··· Selected excerpt

Graphs are widely used data structures to represent the relations between the data elements in complex applications. Due to the diversity of this data type, graphs have been applied in numerous information visualization applications (e.g., state transition diagrams, social networks, etc.). Therefore, many graph layout algorithms have been proposed in the literature to help in visualizing this rich data type. Some of these algorithms are used to visualize large graphs, while others handle the medium sized graphs. Regardless of the graph size, the resulting layout should be understandable from the users’ perspective and at the same time it should fulfill a list of aesthetic criteria to increase the representation readability. Respecting these two principles leads to produce a resulting graph visualization that helps the users in understanding and exploring the complex behavior of critical systems.

······
··· Stored data

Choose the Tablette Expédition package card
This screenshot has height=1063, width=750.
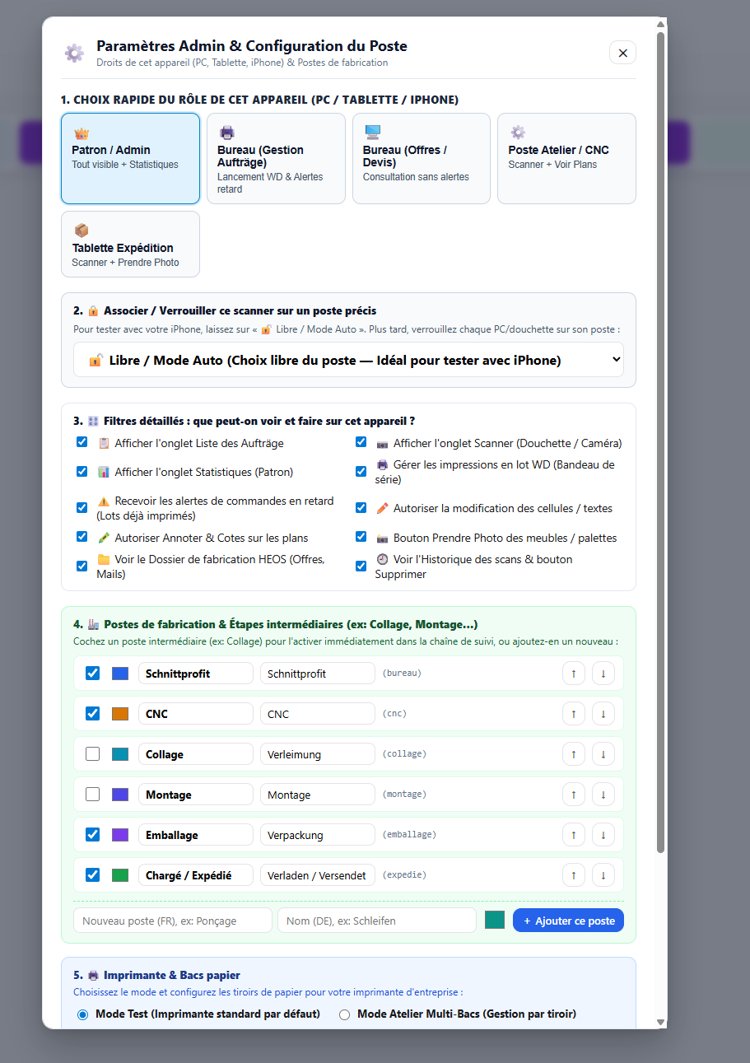click(130, 244)

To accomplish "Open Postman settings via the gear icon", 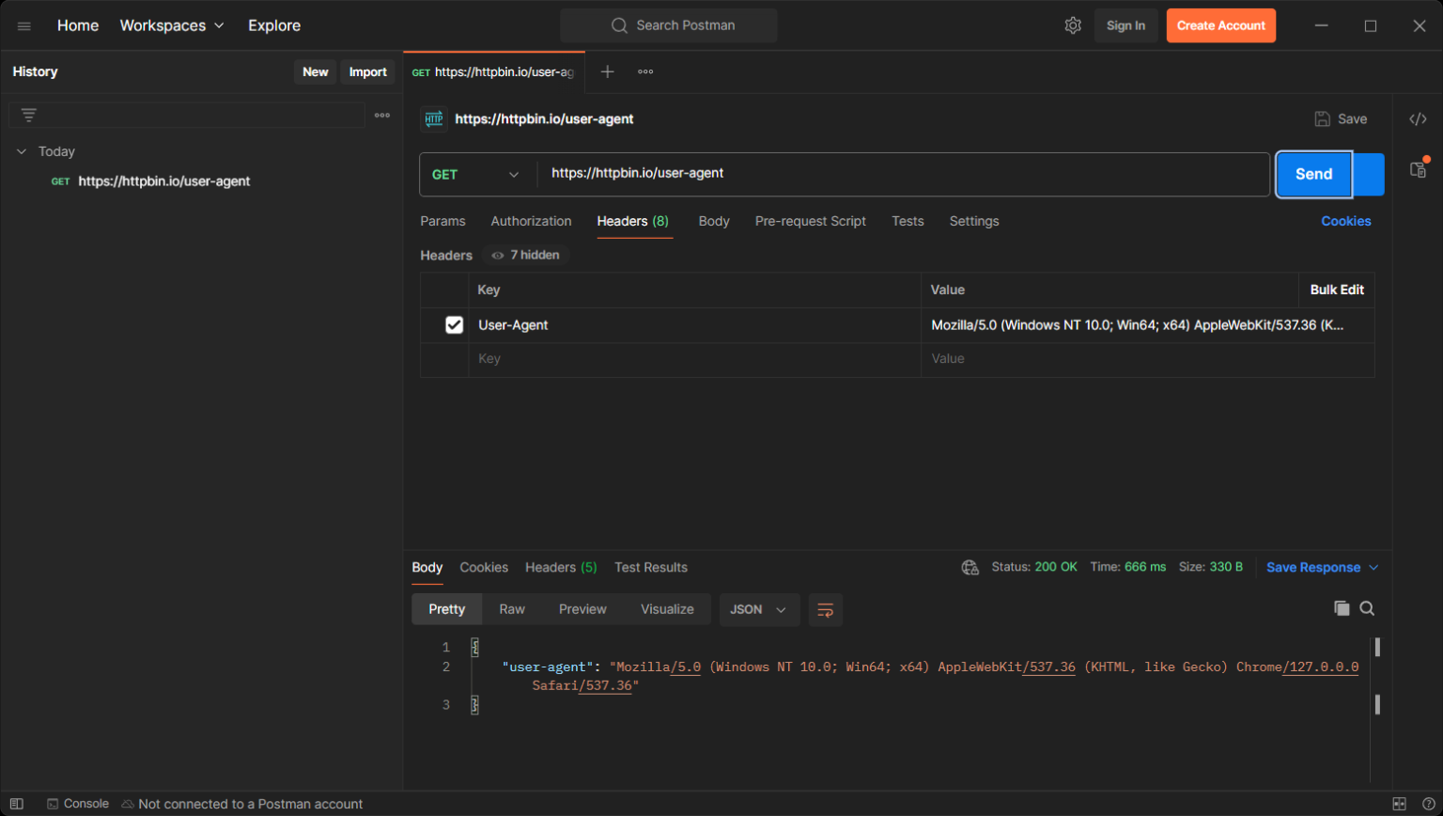I will click(1074, 25).
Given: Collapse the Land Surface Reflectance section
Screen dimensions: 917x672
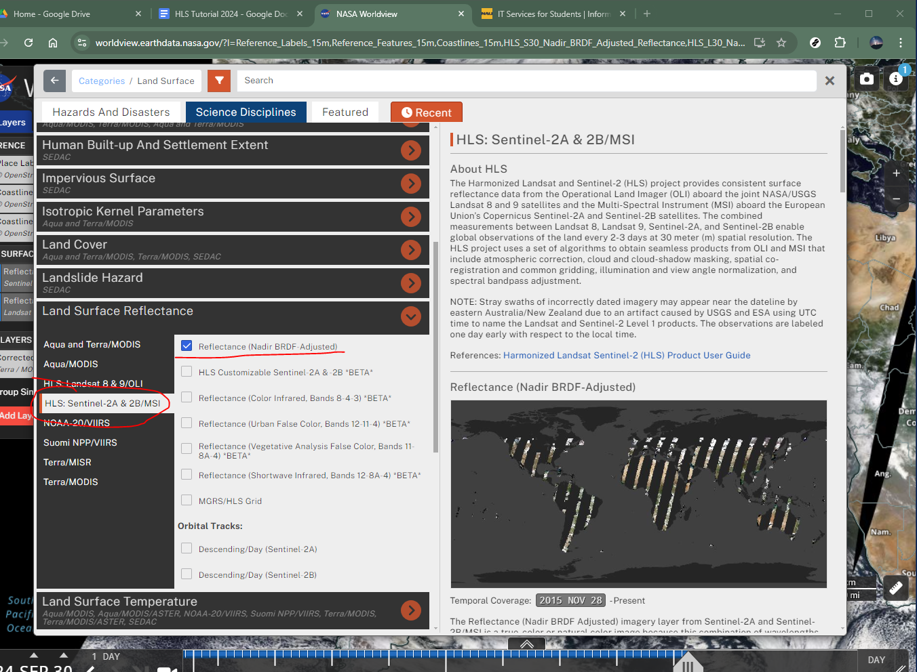Looking at the screenshot, I should (x=410, y=316).
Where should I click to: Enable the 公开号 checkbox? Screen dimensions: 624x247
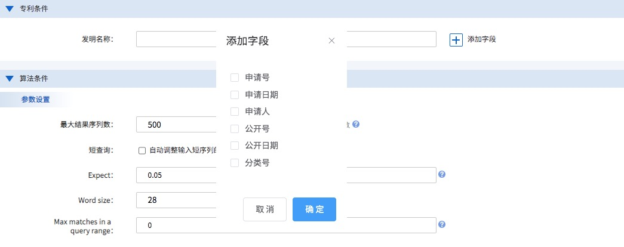235,129
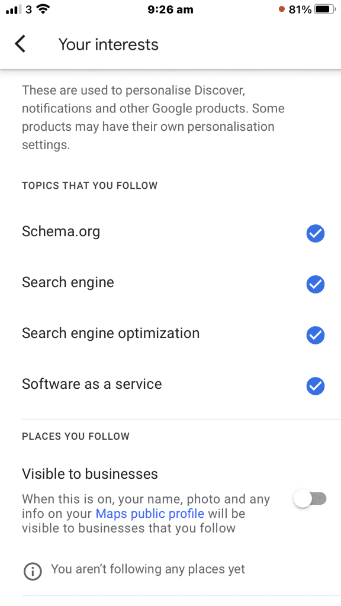
Task: Tap the info icon beside places notice
Action: (x=33, y=571)
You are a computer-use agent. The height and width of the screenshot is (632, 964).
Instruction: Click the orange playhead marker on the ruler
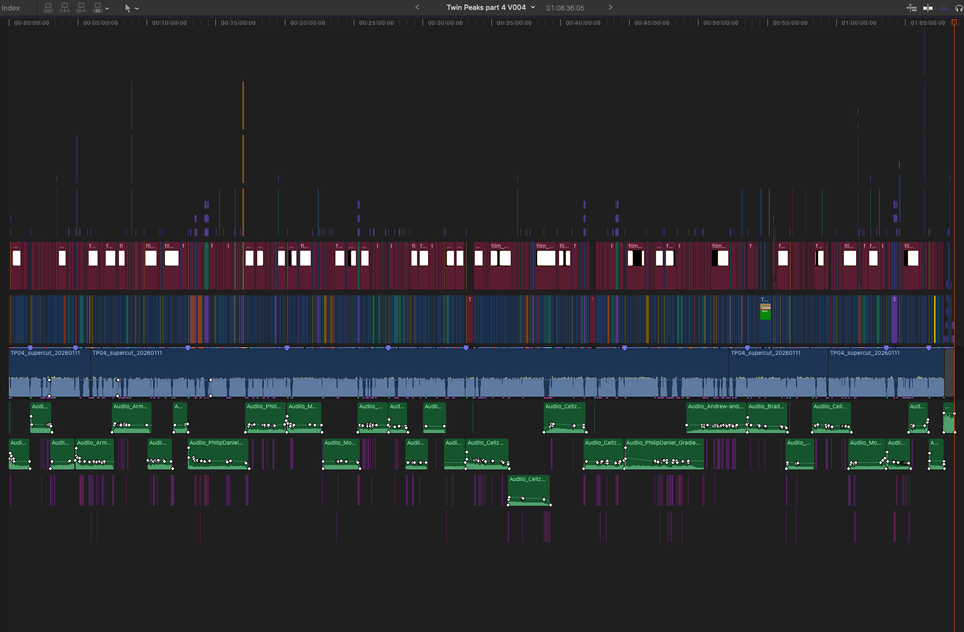click(x=955, y=23)
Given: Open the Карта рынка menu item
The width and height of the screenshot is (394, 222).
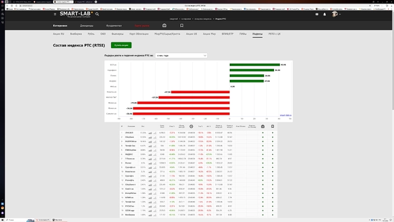Looking at the screenshot, I should click(141, 26).
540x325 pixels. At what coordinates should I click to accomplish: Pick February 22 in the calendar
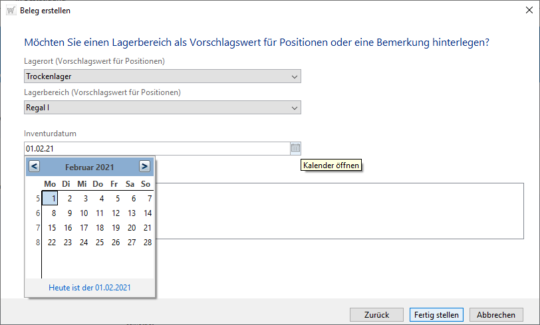(52, 243)
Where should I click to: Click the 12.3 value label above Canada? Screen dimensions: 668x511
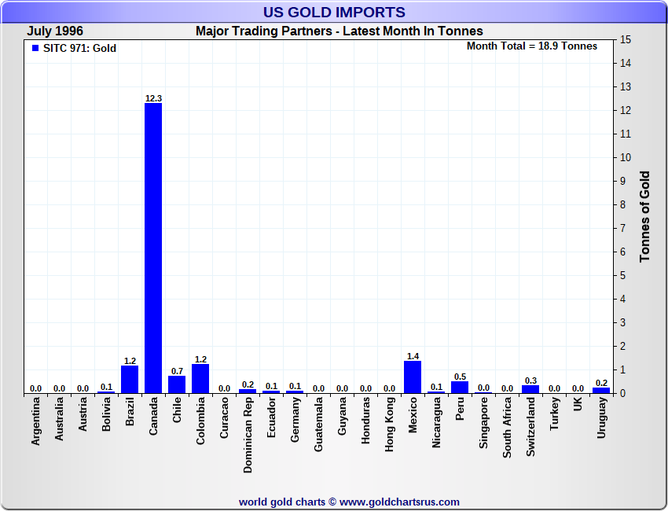[153, 98]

······

Can you reproduce the whole excerpt on graph layout algorithms word for word? The records are separate material and have nothing to do with the text.

Graphs are widely used data structures to represent the relations between the data elements in complex applications. Due to the diversity of this data type, graphs have been applied in numerous information visualization applications (e.g., state transition diagrams, social networks, etc.). Therefore, many graph layout algorithms have been proposed in the literature to help in visualizing this rich data type. Some of these algorithms are used to visualize large graphs, while others handle the medium sized graphs. Regardless of the graph size, the resulting layout should be understandable from the users’ perspective and at the same time it should fulfill a list of aesthetic criteria to increase the representation readability. Respecting these two principles leads to produce a resulting graph visualization that helps the users in understanding and exploring the complex behavior of critical systems.